Inter-bank lending rate at 18-month high on tight liquidity


The daily average borrowings by banks from their peers jumped 23.5 percent in February compared to a month earlier, pushing their lending rates to an 18-month high.

Data from the Central Bank of Kenya (CBK) show that inter-bank lending rose to a daily average of Sh23 billion in February from Sh17.8 billion in January amid fears the rising costs of accessing the funds could filter through to customer loans.

Lenders do not borrow from the interbank market for onward lending to customers and rely on the window to meet regulatory daily cash requirements, whose additional costs could affect the pricing of commercial loans.

The inter-bank rate climbed to an 18-month high of 6.9 percent last Friday in the wake of higher demand for funding in the emergency window.

The daily borrowings touched a high of Sh46.6 billion on February 7, pointing to thinning liquidity in the banking sector that translates to slower lending to the private sector.

Liquidity in the banking sector has been declining progressively to 50.8 percent in December, the lowest since July 2020 when it stood at 49.7 percent.

“Liquidity in the money market was low as tax remittances were more than government payments,” said CBK in February.

The Interbank market allows banks to borrow from each other on a short-term basis to meet their capital requirements to meet required liquidity and manage potential bank runs by clients.

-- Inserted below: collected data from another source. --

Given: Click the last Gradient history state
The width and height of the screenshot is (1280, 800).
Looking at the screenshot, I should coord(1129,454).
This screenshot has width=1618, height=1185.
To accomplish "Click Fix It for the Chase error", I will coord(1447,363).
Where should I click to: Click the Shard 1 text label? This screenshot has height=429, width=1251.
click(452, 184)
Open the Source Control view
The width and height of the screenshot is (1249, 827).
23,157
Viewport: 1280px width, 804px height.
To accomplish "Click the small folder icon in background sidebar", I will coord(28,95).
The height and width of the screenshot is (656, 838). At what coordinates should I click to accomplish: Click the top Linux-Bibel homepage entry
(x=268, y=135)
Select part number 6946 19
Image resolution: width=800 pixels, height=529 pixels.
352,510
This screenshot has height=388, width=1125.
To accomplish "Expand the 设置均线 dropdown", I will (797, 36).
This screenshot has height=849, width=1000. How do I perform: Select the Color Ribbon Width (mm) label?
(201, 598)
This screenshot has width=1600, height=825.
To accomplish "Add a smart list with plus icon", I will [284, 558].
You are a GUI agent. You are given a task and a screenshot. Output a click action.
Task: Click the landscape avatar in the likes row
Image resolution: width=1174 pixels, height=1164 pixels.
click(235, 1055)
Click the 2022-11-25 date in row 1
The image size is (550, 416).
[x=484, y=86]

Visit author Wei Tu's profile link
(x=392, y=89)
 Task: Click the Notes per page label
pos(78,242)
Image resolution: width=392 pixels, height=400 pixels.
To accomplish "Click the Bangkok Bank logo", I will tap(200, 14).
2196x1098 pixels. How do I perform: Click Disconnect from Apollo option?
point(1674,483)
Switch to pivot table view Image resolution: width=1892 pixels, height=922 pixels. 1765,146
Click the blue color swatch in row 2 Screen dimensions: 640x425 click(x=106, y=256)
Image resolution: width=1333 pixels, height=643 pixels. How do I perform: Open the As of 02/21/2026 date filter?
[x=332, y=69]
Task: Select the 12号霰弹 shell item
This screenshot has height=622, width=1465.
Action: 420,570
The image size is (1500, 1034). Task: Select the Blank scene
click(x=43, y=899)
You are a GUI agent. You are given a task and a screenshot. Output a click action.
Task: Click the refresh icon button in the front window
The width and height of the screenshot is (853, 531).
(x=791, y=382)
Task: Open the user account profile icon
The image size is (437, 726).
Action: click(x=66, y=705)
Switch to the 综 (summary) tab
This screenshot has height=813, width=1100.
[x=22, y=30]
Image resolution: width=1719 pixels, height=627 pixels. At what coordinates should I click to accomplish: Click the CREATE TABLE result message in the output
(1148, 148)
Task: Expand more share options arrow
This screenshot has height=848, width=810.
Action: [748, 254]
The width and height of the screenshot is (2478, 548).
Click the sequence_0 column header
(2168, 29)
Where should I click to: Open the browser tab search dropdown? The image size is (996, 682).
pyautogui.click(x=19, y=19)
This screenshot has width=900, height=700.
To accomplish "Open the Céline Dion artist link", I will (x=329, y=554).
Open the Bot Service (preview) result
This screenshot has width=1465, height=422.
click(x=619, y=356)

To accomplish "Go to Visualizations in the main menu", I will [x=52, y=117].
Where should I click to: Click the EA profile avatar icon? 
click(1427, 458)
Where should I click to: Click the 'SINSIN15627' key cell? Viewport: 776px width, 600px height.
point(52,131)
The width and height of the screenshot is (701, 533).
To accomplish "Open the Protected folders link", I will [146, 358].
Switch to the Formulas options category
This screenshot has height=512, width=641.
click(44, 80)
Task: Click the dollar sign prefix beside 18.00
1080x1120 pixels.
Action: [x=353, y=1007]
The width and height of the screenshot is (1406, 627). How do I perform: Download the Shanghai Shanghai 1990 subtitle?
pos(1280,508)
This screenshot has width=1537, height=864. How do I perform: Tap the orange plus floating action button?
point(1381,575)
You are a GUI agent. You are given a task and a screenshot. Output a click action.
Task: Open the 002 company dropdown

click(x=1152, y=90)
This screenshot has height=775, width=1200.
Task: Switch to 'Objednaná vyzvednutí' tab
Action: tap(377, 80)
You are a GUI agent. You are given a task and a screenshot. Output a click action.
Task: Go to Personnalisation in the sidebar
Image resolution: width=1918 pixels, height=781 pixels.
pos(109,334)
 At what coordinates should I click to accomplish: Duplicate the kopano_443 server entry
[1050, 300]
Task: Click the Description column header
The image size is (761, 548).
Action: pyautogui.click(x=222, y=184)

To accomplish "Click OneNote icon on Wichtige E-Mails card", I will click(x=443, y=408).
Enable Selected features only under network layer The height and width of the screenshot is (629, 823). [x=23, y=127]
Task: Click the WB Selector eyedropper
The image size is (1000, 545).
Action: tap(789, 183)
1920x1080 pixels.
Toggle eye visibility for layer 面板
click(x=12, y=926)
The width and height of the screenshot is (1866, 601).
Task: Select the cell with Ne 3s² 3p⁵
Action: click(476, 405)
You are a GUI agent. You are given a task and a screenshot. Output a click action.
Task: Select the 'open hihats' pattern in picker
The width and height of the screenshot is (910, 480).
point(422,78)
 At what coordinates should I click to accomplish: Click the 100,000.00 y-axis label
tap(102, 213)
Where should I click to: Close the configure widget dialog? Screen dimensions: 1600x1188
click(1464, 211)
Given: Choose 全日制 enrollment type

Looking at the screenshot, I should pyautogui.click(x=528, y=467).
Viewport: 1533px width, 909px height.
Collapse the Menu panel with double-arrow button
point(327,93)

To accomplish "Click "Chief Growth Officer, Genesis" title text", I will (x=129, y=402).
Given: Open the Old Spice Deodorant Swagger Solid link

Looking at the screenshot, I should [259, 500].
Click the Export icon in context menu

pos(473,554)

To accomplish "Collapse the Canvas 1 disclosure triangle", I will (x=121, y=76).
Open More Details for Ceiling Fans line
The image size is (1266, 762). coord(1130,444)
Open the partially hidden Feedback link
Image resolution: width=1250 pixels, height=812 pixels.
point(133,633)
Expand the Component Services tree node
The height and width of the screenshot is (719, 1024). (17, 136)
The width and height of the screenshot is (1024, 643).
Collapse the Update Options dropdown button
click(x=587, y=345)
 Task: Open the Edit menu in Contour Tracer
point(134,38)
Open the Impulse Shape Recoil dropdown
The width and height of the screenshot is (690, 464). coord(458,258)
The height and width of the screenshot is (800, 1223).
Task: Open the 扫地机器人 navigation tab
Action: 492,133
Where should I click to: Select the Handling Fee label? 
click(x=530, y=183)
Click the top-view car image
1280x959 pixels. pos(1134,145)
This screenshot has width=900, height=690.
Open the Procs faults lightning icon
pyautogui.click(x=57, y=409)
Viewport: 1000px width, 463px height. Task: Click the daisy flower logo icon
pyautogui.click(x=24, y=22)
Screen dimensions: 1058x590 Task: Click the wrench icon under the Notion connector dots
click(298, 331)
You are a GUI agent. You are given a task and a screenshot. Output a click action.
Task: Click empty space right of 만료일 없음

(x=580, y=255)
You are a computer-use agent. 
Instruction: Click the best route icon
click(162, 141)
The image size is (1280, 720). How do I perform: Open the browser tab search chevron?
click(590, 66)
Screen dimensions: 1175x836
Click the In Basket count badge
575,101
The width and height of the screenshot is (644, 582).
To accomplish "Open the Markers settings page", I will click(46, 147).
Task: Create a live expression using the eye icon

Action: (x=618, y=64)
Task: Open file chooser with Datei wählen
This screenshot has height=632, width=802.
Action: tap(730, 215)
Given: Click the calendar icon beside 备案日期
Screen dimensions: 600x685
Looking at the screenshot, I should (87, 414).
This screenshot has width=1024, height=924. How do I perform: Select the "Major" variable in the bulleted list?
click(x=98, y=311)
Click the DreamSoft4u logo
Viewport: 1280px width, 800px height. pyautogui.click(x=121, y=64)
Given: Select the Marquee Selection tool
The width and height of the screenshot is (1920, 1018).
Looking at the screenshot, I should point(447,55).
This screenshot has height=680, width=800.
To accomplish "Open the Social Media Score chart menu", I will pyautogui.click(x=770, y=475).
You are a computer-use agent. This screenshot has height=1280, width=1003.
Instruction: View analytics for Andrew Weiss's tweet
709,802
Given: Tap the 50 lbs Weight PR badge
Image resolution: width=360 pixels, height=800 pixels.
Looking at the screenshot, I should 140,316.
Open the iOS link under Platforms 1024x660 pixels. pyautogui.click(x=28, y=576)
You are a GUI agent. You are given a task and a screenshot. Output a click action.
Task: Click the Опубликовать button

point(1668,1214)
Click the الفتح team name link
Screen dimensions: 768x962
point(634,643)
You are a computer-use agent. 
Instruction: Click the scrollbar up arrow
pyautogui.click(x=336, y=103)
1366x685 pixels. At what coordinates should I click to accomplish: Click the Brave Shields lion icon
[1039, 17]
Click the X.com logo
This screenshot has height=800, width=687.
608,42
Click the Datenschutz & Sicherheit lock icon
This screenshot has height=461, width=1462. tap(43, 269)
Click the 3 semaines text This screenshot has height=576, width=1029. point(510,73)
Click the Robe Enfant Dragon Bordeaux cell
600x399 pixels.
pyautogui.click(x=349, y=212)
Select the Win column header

The majority of the credit has a maturity period of one week or less, and the interest charged depends on the availability of money, prevailing rates and terms of the contract, such as length.

According to the credit survey report for the last quarter of 2022 banks had indicated that planned to commit 18 percent of their cash for Interbank lending against 33 percent to the private sector.

A high return for a shorter period of time combined with a relatively lower risk compared to the private sector will entice banks to increase participation in this peer-to-peer market, starving out the private sector.

Credit to the private sector which was depressed during the rate cap era, picked up last year hitting a six-year high of 14.2 percent in July but declined slightly to 12.5 percent at the end of the year.